Nigel Farage today tried to downplay controversial views held by Reform UK election candidates – including one who backed appeasing Hitler – suggesting it was just ‘ordinary’ pub banter.
Ian Gribbin, one of the party’s presidential candidates, was questioned over comments he made, implying that the UK should not have fought Nazi Germany during World War II.
In a contentious LBC phone-in, he claimed that the inability to thoroughly screen candidates was the fault of his predecessor, Richard Tice, even though Tice had only held the position for nine days.
Asked why they had not been deselected by Reform, Mr Farage said: ‘I can’t, they are legally on the ballot paper. I can disown them, I might well do that… it’s ordinary folk down the pub speak.’
Mr Gribbin, who is standing for Nigel Farage’s party in Bexhill and Battle in Sussex, said that Britain would be better off today if it had taken up the German fascist dictator’s ‘offer of neutrality’.
In comments made in 2022, unearthed shortly after the 80th anniversary of D-Day, he criticised Britain for prioritising ‘weird notions of international morality rather than looking after its own people’ by staying out of the conflict.
In remarks made on the conservative Unherd website and unearthed by the BBC he said the UK had to ‘exorcise the cult of Churchill and recognize that in both policy and military strategy, he was abysmal’.
Mr Gribbin had previously written on the site that women were the ‘sponging gender’ who ‘only take from society’.
He tonight apologised for his comments, telling the BBC: ‘I apologise for these old comments and withdraw them unreservedly and the upset that they have caused.’

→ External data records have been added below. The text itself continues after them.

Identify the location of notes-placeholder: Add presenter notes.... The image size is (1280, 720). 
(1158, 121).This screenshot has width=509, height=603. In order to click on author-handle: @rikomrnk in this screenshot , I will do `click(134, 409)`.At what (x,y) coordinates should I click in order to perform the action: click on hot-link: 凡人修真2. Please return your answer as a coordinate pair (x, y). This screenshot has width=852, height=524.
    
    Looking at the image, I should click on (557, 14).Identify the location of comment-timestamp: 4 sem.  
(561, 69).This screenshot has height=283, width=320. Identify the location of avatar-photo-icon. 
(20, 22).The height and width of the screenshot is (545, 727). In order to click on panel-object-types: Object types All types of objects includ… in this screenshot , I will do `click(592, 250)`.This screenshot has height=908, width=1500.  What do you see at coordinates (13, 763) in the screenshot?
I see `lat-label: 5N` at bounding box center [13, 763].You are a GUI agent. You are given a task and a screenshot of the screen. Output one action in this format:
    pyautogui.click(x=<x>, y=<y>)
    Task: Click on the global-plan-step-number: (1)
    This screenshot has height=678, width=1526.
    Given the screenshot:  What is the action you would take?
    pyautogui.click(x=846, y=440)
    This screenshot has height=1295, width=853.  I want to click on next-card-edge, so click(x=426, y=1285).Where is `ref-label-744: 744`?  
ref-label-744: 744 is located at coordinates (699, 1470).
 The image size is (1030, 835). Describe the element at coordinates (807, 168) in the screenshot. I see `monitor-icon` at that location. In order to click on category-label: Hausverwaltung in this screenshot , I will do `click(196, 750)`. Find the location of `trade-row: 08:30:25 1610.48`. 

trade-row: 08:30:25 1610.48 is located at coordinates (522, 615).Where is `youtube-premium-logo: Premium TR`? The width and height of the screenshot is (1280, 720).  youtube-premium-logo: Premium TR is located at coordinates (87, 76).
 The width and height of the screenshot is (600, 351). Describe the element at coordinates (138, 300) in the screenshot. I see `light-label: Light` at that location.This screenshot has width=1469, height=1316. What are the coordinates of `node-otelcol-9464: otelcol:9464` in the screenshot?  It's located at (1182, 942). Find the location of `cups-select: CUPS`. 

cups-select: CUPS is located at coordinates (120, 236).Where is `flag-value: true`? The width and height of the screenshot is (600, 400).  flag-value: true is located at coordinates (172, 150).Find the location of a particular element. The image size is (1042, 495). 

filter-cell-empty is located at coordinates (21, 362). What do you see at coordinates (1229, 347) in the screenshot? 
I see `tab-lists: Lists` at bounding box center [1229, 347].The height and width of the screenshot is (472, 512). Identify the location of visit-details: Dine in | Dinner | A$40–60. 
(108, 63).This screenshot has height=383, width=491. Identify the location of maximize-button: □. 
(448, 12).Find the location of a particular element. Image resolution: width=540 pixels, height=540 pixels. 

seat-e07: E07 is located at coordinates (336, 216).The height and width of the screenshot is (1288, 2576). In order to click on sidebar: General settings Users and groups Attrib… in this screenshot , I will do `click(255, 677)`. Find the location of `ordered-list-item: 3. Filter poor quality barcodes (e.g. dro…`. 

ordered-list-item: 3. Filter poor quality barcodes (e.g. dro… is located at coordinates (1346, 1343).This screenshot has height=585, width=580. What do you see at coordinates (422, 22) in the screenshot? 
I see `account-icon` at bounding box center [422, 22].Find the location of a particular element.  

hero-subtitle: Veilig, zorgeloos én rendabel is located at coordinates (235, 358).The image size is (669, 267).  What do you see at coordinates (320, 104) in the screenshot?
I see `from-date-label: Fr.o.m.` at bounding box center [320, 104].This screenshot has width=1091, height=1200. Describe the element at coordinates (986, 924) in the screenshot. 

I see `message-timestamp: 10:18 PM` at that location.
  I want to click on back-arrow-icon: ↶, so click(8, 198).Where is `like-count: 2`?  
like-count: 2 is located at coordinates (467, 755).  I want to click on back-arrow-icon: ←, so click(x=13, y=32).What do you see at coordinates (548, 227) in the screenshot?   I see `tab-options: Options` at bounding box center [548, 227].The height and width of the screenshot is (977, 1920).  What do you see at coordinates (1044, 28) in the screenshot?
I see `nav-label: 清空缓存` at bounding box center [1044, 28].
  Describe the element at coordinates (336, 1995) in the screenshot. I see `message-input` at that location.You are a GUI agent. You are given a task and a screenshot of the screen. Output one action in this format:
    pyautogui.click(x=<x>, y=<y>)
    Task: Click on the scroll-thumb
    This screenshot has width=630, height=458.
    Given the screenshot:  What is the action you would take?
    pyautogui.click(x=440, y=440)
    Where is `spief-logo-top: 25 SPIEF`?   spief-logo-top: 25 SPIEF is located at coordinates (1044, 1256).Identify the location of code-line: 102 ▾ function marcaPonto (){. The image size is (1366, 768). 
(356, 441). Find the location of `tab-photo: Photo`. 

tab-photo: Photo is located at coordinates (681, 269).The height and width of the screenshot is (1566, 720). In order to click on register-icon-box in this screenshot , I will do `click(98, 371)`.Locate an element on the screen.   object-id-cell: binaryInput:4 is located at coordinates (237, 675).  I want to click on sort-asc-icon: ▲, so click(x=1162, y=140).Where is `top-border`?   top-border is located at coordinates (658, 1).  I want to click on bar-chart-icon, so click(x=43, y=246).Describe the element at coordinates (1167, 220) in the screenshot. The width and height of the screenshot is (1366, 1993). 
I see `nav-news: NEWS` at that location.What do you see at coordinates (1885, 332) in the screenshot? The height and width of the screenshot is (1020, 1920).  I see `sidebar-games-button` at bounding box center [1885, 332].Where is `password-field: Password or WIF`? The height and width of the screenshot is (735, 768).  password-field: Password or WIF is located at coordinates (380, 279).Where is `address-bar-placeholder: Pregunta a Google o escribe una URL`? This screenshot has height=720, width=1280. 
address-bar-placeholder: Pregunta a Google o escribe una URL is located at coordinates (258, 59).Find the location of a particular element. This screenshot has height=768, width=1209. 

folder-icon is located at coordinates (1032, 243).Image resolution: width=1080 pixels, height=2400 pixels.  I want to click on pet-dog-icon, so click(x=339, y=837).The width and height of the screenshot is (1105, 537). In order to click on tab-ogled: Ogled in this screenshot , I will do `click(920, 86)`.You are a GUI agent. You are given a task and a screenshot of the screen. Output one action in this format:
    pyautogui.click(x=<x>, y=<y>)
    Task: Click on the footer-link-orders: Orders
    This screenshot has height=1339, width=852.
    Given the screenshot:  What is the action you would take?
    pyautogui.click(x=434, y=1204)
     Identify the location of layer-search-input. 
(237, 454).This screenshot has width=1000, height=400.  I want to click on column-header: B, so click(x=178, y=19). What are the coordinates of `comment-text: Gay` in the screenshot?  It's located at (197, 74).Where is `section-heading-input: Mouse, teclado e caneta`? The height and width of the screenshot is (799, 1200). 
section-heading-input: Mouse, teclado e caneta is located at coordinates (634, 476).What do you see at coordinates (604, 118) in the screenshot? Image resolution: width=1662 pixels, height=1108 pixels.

Mr Gribbin said that he himself had been ‘upset at the way these comments were taken out of context especially when my mother was the daughter of Russian Jews fleeing persecution.’
Mr Farage used the phone-in to claim his party was close to a ‘tipping point’ where it would eclipse the Conservative Party.
He cited a Sky News survey in which Reform trailed the Tories by only one point.
‘Do I think I’m capable of leading a national opposition to a Labour Party with a big majority, where I can stand up and hold them to account on issues? Yes.’
He added: ‘I would be prepared to lead the centre-right in this country, a centre-right that stands up for small business, a centre-right that believes in borders, a centre-right that isn’t scared of standing up for the British people.’
People will vote elsewhere if they don’t like the candidate, and that will be that. The fact is that most hate, division and intolerance are currently coming from everywhere.
It is not a good look at all to say that we should have joined the Nazis instead of resisting them! Characters like this guy shouldn’t be on the list in the first place, and I’m wondering why he is.
If they could, I’m sure all of the fallen service members and citizens who lost their lives along with their loved ones would look at the UK differently and they would disagree.
I disagree with this individual since our loved ones gave their all and battled for their life. I wonder whether he visited the concentration camps where innocent people were killed. He ought to keep his thoughts to himself since Hitler would have made it to the UK and killed and massacred everyone if it weren’t for our valiant military forces.